Despite securing a significant win, United Russia’s supermajority does not indicate the existence of deep-seated support for the Kremlin. Overall, turnout fell by about 12 points, falling to just shy of 48 percent from 61 percent just five years ago. It is the lowest it has been since the start of the 2000s.
Indicating widespread disaffection in Russia’s economic and political centers, participation was worst in the country’s two major cities, Moscow and Saint Petersburg, where just 28.7 and 25.6 percent of the electorate respectively went to the polls. Turnout in the country’s capital has collapsed in the last five years. In the previous parliamentary cycle in 2011, after which antigovernment protests erupted, 66 percent of voters cast ballots in Moscow.
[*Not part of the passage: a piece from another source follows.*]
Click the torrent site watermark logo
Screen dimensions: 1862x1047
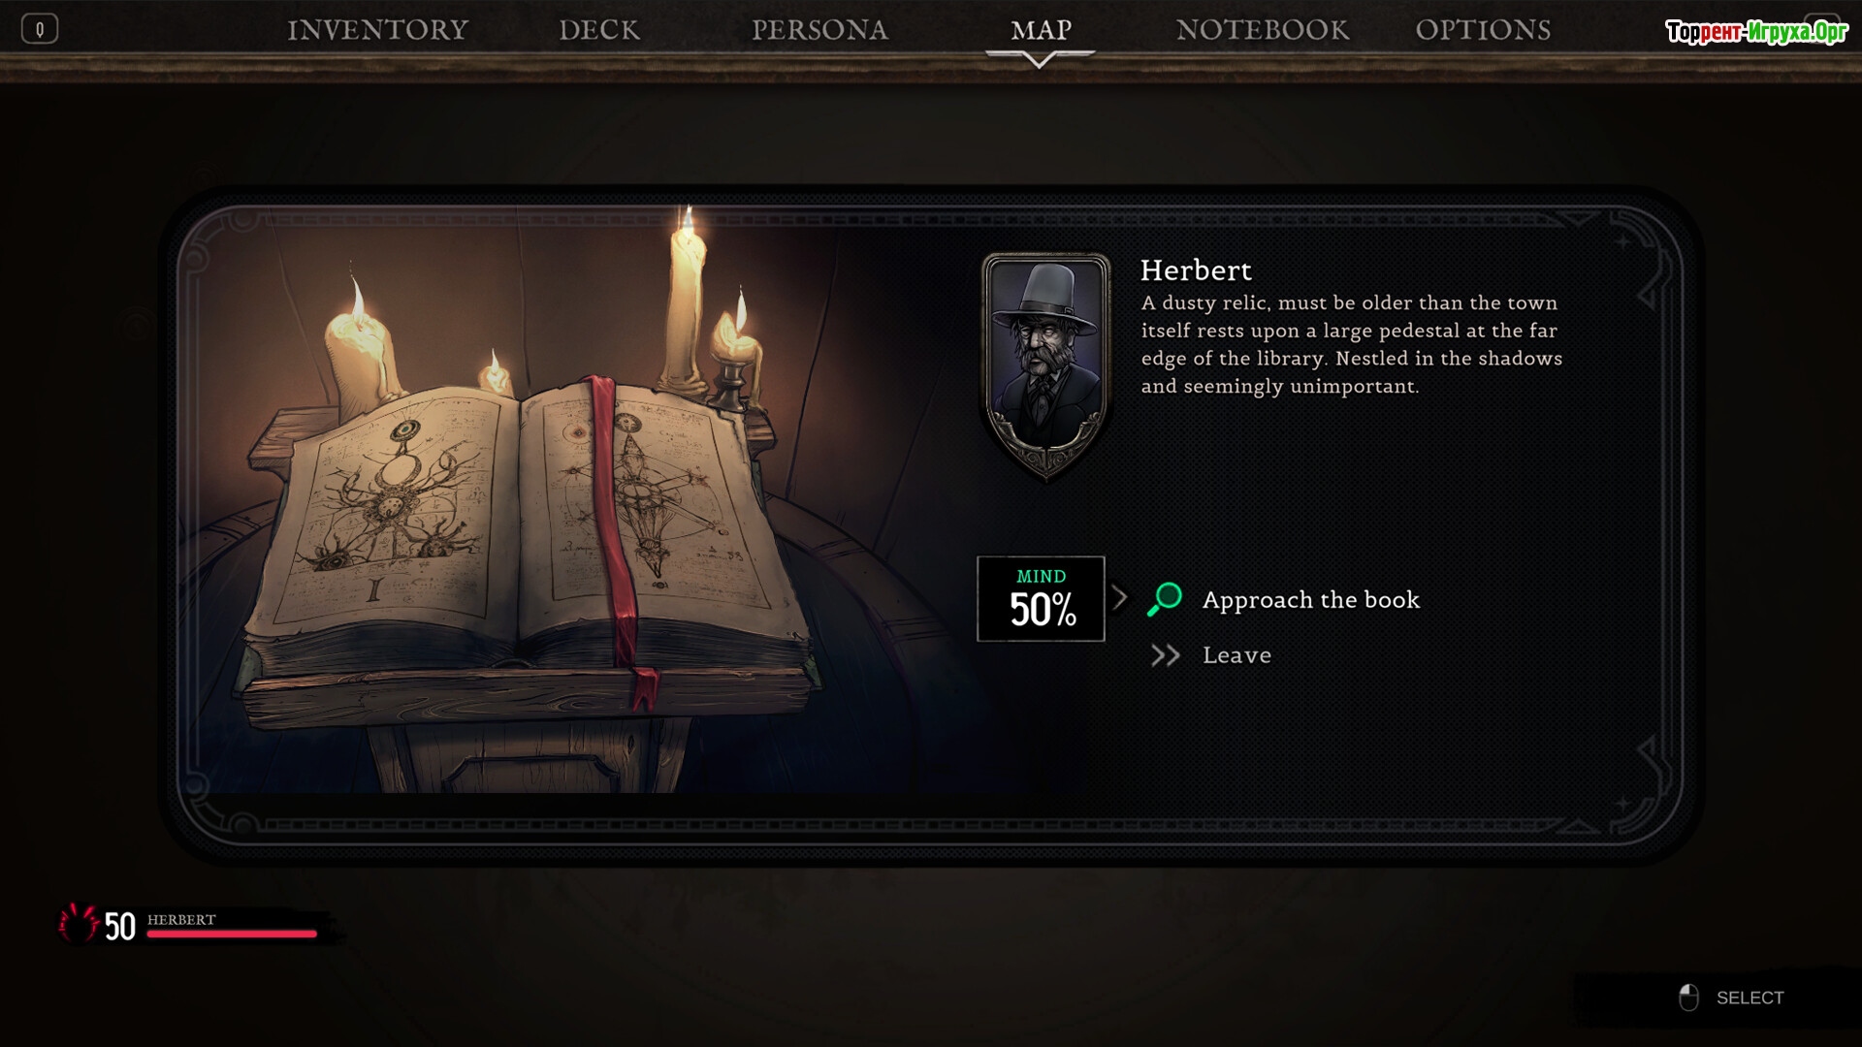1756,32
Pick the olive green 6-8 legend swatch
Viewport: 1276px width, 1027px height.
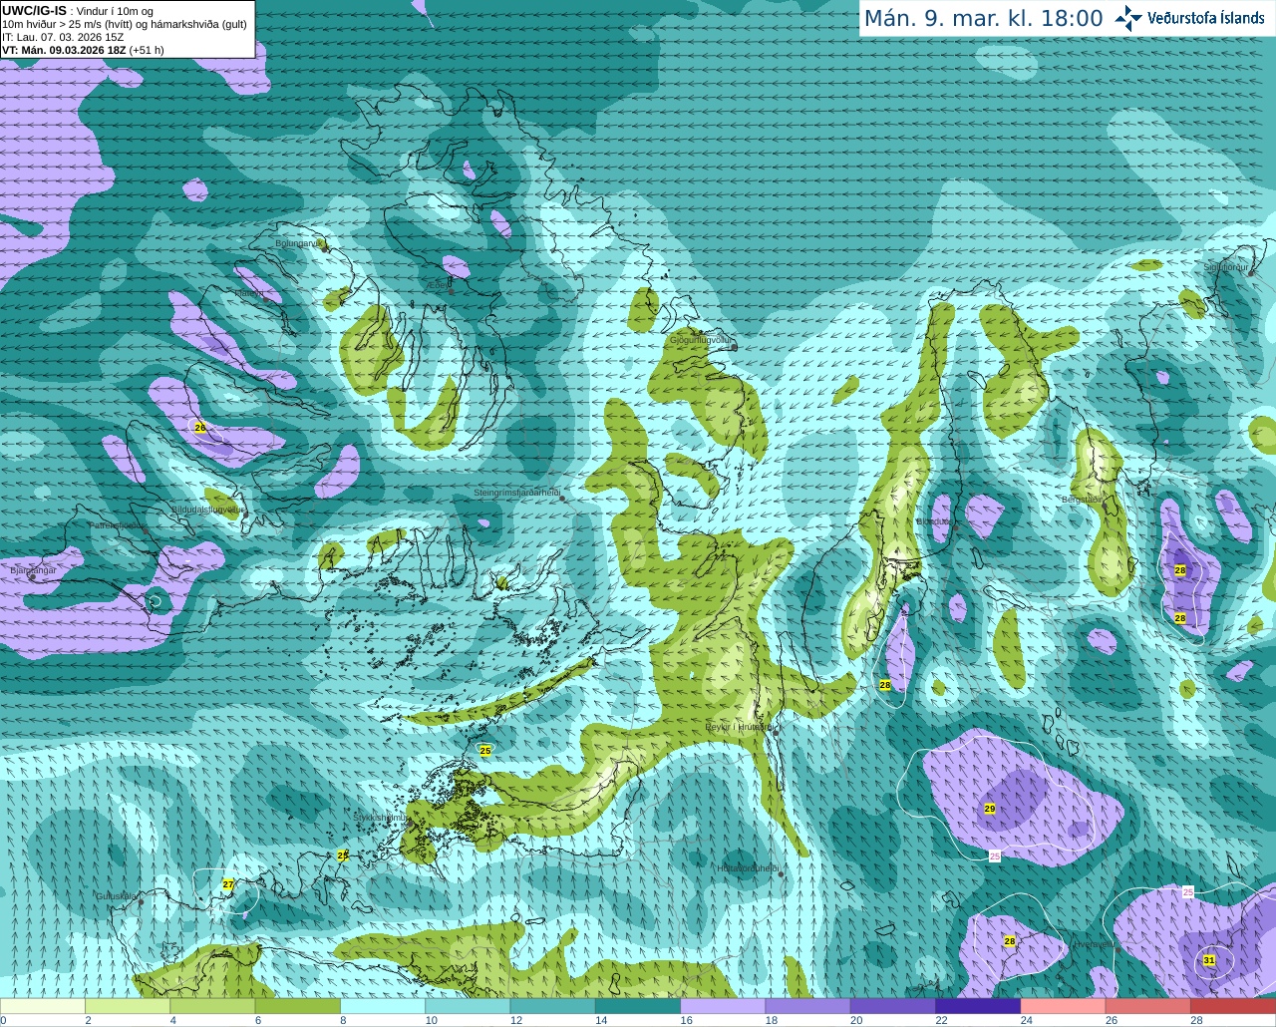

UR’s popularity in that city is also much lower than in outer-lying regions. This year the Kremlin party won just 38 percent of the vote, far less than the overall total.
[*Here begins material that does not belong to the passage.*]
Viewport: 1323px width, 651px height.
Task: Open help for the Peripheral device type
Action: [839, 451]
Kremlin spokesman Dmitri Peskov declared that the supermajority meant that the government had received a “vote of confidence” from the population. While acknowledging that the level of support in the big cities was “a bit lower,” he insisted that turnout in European elections is usually below that witnessed in Russia this year.
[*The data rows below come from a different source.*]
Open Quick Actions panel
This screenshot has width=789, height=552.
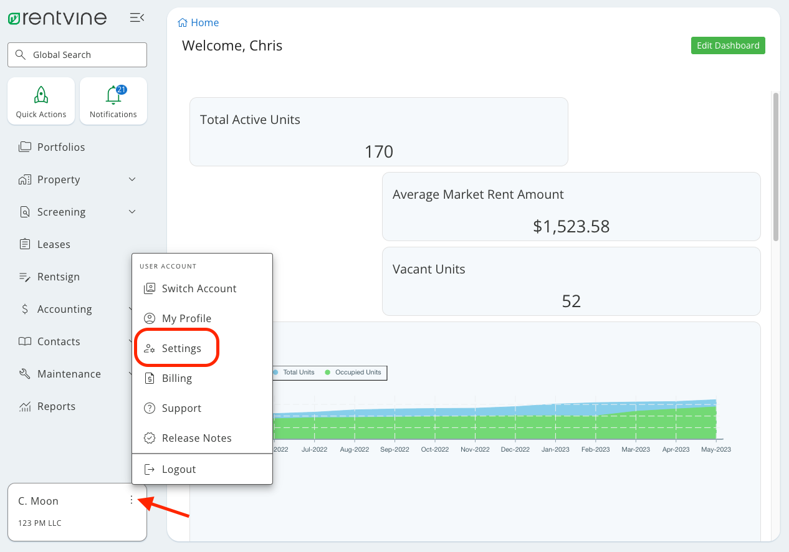[x=41, y=100]
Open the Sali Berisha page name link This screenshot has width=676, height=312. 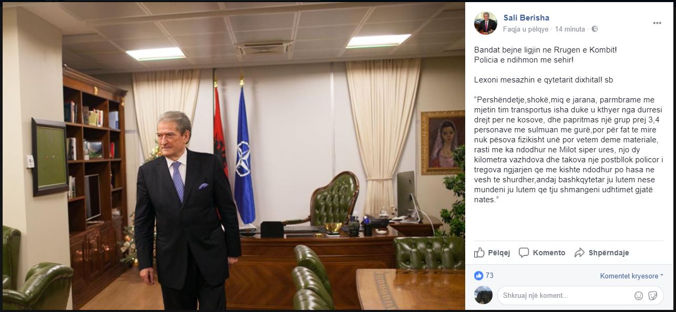pyautogui.click(x=526, y=18)
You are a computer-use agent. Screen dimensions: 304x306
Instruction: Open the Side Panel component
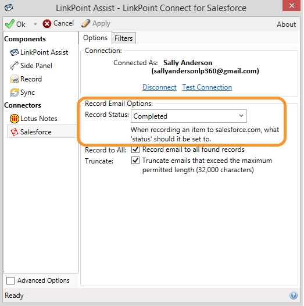tap(31, 66)
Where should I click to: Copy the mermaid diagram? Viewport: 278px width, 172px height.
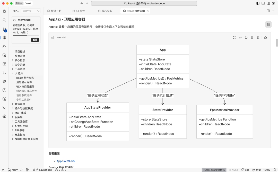(265, 38)
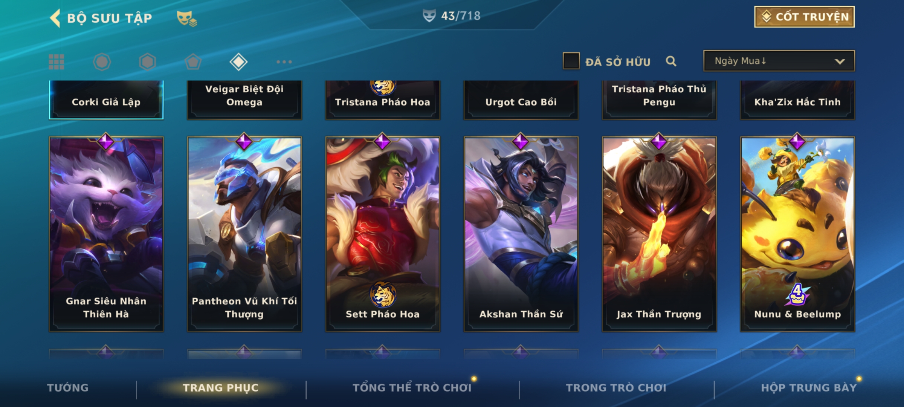904x407 pixels.
Task: Select the pentagon rarity filter icon
Action: [193, 62]
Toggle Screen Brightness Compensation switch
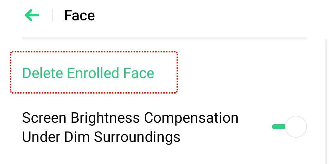 289,127
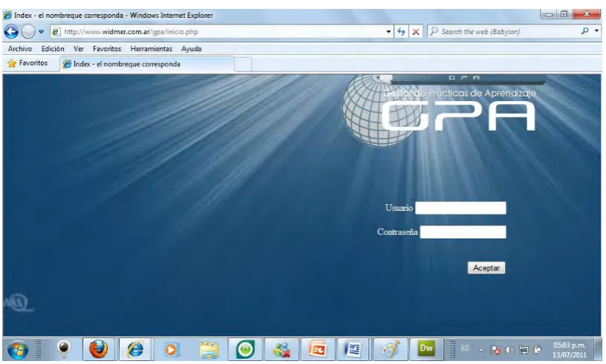Image resolution: width=606 pixels, height=364 pixels.
Task: Show hidden tray icons arrow
Action: pyautogui.click(x=481, y=350)
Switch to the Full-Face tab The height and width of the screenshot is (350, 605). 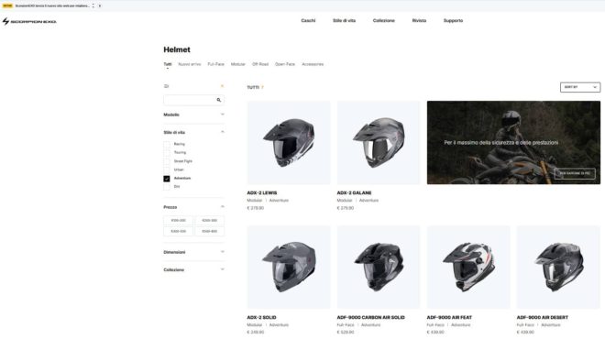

A political scientist speaking to the Russian news outlet TASS sought to make a similar argument, insisting that the fall in voter participation was simply the country catching up to broader “global trends.”
Putin, however, sounded a more cautionary note. “Things are tough but people still voted for United Russia. It means that people see that United Russia members are really working hard for people even though it doesn’t always work,” he said.
Sergei Mironov of A Just Russia declared that the turnout problem lay in a lack of “faith in the electoral system,” such that “people think their vote won’t count.”
The far-right nationalist, Vladimir Zhirinovksy of the LDPR, denounced the population for abstaining. “More than 57 million people didn’t go and vote. It’s a disgrace,” he declared.
Mikhail Kasyanov, the leader of PARNAS, said, “Citizens had no faith in elections as an institution. This is the result of government policies. It’s their fault.” His party, however, was repudiated by the electorate, unable to win voters dissatisfied with the Kremlin’s policies. Allegations of voter fraud have surfaced. In Moscow, opposition leaders reported so-called carousel voting in which people move from one place to another, casting multiple ballots. YouTube videos taken in some southern Russian cities appear to show ballot stuffing.
In other locales, soldiers not registered to vote were seen lining up in large numbers regardless. One opposition leader claimed that in the Siberian mountain region of Altai, young people were casting ballots in place of older, registered voters. In Dagestan, youth attacked a voting place in anger over alleged ballot stuffing on the part of officials. Issues have also been reported of voting taking place on open tables, as opposed to in curtained booths. The election rights organization GOLOS says it has received over 2,000 complaints.
Ella Pamfilova, the recently appointed head of the Russian Election Commission and a well-established human rights figure, indicated that some investigations were underway. According to her, there are three regions where the vote may be invalidated. The elections were monitored by 264,000 observers, including international representatives.
At the Russian embassy in Ukraine, dozens of right-wing protesters sought to interfere with Russian citizens who came to cast ballots. At least one voter was assaulted. The European Union and the virulently anti-Russian, pro-US government in Ukraine are refusing to recognize the legitimacy of the Russian parliamentary vote in Crimea. Moscow absorbed the peninsula after a popular referendum held there in the aftermath of the February 2014 coup in Kiev supported unification with Russia.